Work to be completed -
Could you repeat, word for word, only the lines from the one containing "[Batmanlı Muhtarlar Malabadi’de" through the final line of the records below?

======== Source information ========

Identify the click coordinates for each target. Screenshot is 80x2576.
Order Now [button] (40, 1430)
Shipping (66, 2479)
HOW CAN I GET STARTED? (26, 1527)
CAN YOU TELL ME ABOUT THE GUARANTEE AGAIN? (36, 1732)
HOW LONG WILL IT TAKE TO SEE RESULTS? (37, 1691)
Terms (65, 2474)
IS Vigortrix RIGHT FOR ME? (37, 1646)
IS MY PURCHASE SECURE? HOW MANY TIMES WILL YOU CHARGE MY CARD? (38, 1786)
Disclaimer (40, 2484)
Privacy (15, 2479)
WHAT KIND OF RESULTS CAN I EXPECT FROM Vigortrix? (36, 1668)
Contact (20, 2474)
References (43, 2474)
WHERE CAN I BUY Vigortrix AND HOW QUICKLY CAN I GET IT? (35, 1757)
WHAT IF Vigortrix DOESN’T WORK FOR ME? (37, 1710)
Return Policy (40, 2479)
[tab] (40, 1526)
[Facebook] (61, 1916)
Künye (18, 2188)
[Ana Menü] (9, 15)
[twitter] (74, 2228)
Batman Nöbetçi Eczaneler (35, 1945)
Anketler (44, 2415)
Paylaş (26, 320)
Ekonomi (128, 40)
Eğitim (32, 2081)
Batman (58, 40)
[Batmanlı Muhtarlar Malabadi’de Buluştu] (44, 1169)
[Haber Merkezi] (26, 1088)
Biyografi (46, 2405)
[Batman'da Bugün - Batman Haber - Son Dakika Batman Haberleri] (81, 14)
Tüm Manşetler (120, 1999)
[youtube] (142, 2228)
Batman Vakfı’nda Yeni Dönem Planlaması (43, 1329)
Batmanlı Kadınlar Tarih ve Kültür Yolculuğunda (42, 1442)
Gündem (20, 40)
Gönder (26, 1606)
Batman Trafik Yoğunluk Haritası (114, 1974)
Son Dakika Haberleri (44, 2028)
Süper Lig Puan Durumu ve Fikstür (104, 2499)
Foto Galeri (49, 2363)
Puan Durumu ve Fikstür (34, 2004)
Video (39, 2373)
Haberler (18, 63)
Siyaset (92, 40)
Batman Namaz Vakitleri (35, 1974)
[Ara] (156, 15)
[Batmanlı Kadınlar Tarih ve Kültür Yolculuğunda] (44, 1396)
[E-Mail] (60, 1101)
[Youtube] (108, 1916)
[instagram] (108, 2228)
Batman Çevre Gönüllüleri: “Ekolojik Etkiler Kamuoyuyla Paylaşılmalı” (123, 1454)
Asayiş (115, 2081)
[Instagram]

========

Answer for the task -
[Batmanlı Muhtarlar Malabadi’de Buluştu] (44, 1169)
[Haber Merkezi] (26, 1088)
Biyografi (46, 2405)
[Batman'da Bugün - Batman Haber - Son Dakika Batman Haberleri] (81, 14)
Tüm Manşetler (120, 1999)
[youtube] (142, 2228)
Batman Vakfı’nda Yeni Dönem Planlaması (43, 1329)
Batmanlı Kadınlar Tarih ve Kültür Yolculuğunda (42, 1442)
Gündem (20, 40)
Gönder (26, 1606)
Batman Trafik Yoğunluk Haritası (114, 1974)
Son Dakika Haberleri (44, 2028)
Süper Lig Puan Durumu ve Fikstür (104, 2499)
Foto Galeri (49, 2363)
Puan Durumu ve Fikstür (34, 2004)
Video (39, 2373)
Haberler (18, 63)
Siyaset (92, 40)
Batman Namaz Vakitleri (35, 1974)
[Ara] (156, 15)
[Batmanlı Kadınlar Tarih ve Kültür Yolculuğunda] (44, 1396)
[E-Mail] (60, 1101)
[Youtube] (108, 1916)
[instagram] (108, 2228)
Batman Çevre Gönüllüleri: “Ekolojik Etkiler Kamuoyuyla Paylaşılmalı” (123, 1454)
Asayiş (115, 2081)
[Instagram]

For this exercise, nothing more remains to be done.